From 1964 to 1965, 12 sounding rockets were launched from Carnarvon to a maximum altitude of 120 km.

During the 1960s, NASA set up a tracking station nearby to support the Gemini and Apollo space programs. The tracking station was closed in the mid-1970s. Only the foundations of the historical site remain. The site is adjacent to the OTC Satellite Earth Station Carnarvon.

===Korean Star===
On 20 May 1988, the bulk carrier ran aground in bad weather near Cape Cuvier, within the port limits of Carnarvon. Around 600 t of fuel oil were spilled into the ocean. Damage was limited to 10 km of remote beaches and coastline. The ship was not salvaged and left grounded; however, very little of the wreck remains to be seen.

==Economy==
Main economic activities of the Gascoyne region include:
- mining, at a salt mine on nearby Lake Macleod and at inland mines
- fishing (major focus is a prawn fishery)
- tourism
- agriculture, including cattle, goats, sheep and wool, and horticulture, the major industry of the area. A range of products are grown along the Gascoyne River, particularly bananas (mainly Cavendish bananas) and tomatoes, as well as grapefruit, mangoes and table grapes. Climatic advantages enable the growers to meet out of season demand both locally and in export markets.

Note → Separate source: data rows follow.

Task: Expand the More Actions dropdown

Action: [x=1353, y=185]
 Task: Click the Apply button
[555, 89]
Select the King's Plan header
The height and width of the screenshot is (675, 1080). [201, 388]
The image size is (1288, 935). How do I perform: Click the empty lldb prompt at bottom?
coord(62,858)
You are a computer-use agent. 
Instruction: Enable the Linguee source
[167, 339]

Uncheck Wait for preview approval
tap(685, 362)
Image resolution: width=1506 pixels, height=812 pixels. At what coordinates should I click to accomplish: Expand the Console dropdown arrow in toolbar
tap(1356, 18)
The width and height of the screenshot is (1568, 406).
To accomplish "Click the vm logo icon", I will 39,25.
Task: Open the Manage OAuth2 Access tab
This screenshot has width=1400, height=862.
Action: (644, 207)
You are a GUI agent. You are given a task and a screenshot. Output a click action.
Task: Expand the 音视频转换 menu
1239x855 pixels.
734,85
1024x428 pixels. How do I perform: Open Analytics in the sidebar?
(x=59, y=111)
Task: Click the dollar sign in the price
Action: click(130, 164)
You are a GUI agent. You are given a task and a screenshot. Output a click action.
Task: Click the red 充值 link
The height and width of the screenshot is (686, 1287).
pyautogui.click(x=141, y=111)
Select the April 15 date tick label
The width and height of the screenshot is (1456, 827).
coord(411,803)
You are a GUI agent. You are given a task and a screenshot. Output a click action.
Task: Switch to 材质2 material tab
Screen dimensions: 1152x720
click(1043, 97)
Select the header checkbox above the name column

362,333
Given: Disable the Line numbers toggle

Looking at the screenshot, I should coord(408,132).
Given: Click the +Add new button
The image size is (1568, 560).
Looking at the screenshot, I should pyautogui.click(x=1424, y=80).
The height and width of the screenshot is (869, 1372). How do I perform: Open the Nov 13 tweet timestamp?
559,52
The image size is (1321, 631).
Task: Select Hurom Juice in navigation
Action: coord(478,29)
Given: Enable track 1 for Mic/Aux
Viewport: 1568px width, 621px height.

Radio Australia had a shortwave relay station (built during the 1970s) that used to relay programming to Europe, South Asia and Southeast Asia.

== Education ==
There are five schools in the town; one Catholic, three Western Australia Department of Education schools and one independent. These are St Mary's Star of the Sea Catholic School, which was built in 1906, Carnarvon Community College (formerly Carnarvon Primary School, East Carnarvon Primary School, and Carnarvon Senior High School), Carnarvon School of the Air and Carnarvon Christian School.

==Transport==
Air travel is served by Carnarvon Airport which provides daily direct flights to Perth that are operated by Rex Airlines.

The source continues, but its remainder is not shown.